Our study was not without limitations, and our findings should be interpreted in context of them. All patients reported to a specialty clinic, reducing the generalizability of our findings to other settings. We attempted to mitigate this limitation by only including patients who were evaluated within 10 days of injury. All patients were children or adolescents, therefore caution should be taken when attempting to extrapolate to other age groups. In addition, the retrospective nature of a medical record review reduces the ability to control for factors pertaining to medication use prior to and after injury, treatment, management, and medical decision-making. Additionally, pre-existing anxiety was assessed using self-reported methods. Thus, patients may have reported subclinical levels of anxiety as a diagnosed anxiety disorder. On the contrary, individuals with high levels of anxiety may not have received a formal anxiety disorder diagnosis. The degree of anxiety in individuals with diagnosed anxiety disorders may also be highly variable. Our intake form did not differentiate types of anxiety disorders, which may each lead to different outcomes following concussion. Quantifying levels of anxiety would allow for evaluation of a dose-response effect between levels of pre-existing anxiety and post-concussion symptoms and recovery times. Knowledge on the independent effect of anxiety disorders on concussion symptoms allows more insight on the potential mechanisms underlying the prolonged recovery associated with pre-existing mood disorders that has been previously established.[1115]

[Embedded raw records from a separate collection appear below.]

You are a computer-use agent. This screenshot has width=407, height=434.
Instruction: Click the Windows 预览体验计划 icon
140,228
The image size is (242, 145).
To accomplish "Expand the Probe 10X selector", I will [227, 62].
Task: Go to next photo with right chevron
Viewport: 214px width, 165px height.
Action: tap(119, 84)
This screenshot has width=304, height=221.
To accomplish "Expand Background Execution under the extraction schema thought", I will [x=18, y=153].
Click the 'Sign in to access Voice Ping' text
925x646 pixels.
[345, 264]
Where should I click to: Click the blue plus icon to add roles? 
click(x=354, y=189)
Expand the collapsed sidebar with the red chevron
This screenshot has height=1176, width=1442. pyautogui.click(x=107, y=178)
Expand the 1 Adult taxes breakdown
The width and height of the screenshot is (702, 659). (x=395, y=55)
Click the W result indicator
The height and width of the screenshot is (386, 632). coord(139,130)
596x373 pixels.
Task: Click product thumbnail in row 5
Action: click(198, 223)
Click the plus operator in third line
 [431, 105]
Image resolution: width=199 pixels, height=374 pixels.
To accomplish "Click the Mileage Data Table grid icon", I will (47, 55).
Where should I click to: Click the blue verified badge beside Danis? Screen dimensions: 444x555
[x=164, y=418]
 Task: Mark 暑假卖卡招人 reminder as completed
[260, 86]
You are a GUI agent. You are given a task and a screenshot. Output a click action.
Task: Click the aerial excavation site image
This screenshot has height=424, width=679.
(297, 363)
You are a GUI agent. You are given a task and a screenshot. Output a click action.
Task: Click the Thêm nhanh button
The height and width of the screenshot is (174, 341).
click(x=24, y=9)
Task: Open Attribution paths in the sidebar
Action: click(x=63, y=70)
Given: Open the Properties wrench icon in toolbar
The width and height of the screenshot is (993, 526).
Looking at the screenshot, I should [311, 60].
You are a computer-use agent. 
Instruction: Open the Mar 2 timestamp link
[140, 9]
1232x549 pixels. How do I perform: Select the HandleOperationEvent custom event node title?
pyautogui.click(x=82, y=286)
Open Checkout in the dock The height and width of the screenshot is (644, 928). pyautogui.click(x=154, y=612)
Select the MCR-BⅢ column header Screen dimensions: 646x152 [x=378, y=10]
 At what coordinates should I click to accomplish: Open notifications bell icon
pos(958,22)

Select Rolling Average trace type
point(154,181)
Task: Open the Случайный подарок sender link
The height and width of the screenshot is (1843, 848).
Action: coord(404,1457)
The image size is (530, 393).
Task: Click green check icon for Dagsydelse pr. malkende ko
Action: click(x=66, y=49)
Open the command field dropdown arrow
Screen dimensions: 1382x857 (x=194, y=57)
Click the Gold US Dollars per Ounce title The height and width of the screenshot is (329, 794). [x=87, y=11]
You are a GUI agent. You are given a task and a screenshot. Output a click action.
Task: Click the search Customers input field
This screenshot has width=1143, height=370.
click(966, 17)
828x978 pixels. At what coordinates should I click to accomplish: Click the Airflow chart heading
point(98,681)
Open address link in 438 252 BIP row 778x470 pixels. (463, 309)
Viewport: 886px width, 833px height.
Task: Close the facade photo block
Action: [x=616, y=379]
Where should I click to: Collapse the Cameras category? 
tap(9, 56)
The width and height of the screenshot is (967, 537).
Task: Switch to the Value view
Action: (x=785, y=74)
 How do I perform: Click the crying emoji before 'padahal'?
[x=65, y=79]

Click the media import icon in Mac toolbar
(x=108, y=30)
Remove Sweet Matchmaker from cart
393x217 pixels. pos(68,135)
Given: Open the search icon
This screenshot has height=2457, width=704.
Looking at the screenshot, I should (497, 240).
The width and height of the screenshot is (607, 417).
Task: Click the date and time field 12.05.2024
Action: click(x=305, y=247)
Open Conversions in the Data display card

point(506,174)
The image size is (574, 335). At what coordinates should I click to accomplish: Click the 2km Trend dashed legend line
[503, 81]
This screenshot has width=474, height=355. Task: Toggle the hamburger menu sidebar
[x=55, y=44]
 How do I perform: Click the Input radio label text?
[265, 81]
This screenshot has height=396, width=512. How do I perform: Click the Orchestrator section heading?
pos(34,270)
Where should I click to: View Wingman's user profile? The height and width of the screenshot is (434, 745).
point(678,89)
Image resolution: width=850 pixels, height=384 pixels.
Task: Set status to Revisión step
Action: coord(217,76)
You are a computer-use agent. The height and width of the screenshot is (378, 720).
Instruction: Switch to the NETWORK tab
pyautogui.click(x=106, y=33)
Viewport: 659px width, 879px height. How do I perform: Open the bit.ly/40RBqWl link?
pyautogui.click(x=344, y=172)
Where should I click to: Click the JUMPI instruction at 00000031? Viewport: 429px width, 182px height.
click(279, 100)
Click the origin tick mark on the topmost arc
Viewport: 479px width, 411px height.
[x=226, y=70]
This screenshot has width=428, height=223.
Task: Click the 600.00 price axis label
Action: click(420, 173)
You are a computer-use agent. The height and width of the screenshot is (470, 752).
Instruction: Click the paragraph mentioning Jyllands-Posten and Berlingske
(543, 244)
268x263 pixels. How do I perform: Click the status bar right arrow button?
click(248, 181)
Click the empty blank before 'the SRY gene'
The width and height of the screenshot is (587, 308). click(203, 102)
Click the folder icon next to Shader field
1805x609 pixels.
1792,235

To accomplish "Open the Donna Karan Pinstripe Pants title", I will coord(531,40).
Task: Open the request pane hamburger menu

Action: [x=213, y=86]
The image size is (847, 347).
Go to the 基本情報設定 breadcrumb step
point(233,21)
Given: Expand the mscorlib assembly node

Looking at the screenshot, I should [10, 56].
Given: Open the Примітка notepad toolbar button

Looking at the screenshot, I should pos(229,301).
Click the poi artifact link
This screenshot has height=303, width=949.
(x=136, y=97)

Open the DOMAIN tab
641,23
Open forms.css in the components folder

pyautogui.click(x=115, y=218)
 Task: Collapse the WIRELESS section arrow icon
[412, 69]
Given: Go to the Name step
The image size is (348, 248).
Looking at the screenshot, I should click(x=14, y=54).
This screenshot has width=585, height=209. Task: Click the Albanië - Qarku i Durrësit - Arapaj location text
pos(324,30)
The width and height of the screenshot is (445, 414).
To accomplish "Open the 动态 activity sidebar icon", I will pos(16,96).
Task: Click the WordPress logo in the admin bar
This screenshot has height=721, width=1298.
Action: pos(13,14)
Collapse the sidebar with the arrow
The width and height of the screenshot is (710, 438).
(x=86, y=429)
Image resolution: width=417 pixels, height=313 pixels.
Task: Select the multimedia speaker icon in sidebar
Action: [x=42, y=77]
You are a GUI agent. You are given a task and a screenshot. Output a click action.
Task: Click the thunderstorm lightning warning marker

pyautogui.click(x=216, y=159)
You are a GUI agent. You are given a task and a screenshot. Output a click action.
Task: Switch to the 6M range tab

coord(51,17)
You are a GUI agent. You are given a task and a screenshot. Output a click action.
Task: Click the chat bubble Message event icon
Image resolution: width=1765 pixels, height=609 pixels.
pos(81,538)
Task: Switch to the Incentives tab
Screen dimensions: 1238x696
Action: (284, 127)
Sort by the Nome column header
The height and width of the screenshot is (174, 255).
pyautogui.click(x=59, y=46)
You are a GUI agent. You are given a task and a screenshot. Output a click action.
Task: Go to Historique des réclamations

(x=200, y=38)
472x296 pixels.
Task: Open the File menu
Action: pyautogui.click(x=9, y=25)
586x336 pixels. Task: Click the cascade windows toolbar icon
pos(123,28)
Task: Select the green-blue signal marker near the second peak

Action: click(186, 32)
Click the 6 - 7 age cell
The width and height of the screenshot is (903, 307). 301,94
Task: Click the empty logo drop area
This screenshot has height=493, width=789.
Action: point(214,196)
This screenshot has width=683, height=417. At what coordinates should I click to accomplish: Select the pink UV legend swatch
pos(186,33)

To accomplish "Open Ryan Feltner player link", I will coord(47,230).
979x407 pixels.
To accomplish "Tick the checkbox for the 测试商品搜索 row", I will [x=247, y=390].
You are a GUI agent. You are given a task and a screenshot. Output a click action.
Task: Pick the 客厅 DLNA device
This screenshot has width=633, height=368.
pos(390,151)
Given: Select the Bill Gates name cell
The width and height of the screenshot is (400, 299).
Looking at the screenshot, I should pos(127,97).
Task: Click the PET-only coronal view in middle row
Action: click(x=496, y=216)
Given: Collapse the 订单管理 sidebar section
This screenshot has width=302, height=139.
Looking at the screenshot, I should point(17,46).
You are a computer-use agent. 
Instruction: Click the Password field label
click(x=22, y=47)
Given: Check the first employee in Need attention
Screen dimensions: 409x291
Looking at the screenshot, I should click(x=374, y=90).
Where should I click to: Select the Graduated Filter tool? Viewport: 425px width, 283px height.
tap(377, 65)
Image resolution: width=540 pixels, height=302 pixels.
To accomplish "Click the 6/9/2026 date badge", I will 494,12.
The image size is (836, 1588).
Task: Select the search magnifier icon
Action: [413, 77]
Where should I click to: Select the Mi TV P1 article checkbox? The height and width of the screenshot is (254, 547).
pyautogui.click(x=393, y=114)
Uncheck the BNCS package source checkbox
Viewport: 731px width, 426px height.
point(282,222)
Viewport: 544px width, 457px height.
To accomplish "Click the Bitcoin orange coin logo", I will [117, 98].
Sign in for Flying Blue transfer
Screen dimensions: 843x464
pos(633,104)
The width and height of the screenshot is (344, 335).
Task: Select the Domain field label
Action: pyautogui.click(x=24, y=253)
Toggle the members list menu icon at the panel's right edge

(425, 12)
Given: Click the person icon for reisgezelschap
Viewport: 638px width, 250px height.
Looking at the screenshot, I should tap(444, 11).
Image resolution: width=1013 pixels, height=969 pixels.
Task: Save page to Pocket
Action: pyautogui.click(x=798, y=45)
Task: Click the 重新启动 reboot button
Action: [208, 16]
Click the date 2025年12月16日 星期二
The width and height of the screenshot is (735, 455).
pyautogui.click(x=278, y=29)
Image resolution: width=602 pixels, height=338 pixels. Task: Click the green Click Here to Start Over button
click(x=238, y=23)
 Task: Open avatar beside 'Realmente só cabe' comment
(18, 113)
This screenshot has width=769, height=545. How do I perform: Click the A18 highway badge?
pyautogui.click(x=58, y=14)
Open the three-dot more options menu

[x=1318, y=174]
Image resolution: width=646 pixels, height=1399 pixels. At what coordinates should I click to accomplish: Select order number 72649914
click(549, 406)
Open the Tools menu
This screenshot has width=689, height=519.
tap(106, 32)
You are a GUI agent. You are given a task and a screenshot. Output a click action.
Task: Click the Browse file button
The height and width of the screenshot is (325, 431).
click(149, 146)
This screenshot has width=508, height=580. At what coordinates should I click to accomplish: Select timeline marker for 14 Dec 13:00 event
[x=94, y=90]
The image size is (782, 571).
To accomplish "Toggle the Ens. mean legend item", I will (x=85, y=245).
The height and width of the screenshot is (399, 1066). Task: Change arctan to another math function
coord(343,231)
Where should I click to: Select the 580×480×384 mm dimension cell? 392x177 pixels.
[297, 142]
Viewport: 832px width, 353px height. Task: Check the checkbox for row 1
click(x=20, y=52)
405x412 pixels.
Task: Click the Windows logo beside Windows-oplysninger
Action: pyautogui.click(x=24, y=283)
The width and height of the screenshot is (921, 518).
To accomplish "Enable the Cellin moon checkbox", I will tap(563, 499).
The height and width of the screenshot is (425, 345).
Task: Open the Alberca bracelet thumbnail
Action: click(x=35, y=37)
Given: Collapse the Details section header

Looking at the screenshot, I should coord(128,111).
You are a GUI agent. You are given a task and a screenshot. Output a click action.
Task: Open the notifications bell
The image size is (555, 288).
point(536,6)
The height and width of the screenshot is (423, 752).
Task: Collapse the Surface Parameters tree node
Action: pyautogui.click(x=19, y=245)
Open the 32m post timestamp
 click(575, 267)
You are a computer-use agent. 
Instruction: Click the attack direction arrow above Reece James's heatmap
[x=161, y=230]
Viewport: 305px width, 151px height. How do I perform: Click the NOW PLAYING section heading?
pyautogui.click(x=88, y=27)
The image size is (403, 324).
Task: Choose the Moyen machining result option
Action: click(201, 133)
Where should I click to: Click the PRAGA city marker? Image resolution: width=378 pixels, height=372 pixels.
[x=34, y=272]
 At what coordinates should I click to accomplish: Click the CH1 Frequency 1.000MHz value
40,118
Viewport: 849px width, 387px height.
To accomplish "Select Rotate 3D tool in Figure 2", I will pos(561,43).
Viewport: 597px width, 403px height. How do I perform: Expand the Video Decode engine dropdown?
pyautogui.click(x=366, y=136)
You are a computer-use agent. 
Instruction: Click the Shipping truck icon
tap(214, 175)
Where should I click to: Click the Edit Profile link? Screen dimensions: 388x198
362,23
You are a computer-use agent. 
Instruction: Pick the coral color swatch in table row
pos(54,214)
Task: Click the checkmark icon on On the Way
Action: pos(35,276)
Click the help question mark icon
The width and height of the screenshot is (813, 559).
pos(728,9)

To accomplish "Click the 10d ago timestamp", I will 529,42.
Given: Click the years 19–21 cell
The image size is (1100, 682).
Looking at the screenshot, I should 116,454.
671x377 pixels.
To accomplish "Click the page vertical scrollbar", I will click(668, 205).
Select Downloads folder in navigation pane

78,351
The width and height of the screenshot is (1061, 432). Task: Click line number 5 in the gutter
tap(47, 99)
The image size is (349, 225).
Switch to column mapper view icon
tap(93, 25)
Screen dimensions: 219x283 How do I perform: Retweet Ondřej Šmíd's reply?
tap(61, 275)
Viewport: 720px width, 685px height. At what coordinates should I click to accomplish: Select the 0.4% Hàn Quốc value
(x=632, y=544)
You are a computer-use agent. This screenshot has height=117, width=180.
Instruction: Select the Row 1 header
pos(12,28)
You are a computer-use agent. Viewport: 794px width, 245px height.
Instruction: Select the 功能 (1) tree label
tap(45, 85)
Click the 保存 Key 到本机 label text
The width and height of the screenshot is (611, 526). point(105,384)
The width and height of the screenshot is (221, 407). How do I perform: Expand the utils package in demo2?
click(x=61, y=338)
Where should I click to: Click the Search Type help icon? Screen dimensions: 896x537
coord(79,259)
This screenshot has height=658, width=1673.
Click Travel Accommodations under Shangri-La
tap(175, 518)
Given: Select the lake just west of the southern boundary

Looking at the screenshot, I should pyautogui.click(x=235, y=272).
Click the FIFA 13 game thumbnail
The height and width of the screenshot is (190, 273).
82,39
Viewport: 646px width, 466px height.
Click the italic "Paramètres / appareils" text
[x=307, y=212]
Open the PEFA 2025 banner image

In conclusion, pre-existing anxiety disorders were independently associated with post-concussion nausea/vomiting symptom severity among youth athletes who sustained a concussion and were evaluated within 10 days of the injury, but were not associated with prolonged symptom recovery. Nausea associated with exacerbated pre-injury vestibular deficits including motion sickness susceptibility might be amenable to treatment,[41] including strategies such as vestibular therapy or avoidance of visually complex environments.[35]

Financial disclosure statement:

There was no funding provided for this study. Dr. Howell has received research support from the Eunice Kennedy Shriver National Institute of Child Health & Human Development (1R03HD094560-01), the National Institute of Neurological Disorders And Stroke (1R01NS100952-01A1 and 1R41NS103698-01A1), and from a research contract between Boston Children’s Hospital, Cincinnati Children’s Hospital Medical Center, and ElMindA Ltd. Dr. Meehan receives royalties from 1) ABC-Clio publishing for the sale of his books, Kids, Sports, and Concussion: A guide for coaches and parents, and Concussions; 2) Springer International for the book Head and Neck Injuries in the Young Athlete and 3) Wolters Kluwer for working as an author for UpToDate. His research is funded, in part, by philanthropic support from the National Hockey League Alumni Association through the Corey C. Griffin Pro-Am Tournament and The National Football League. The remaining authors have conflicts to disclose.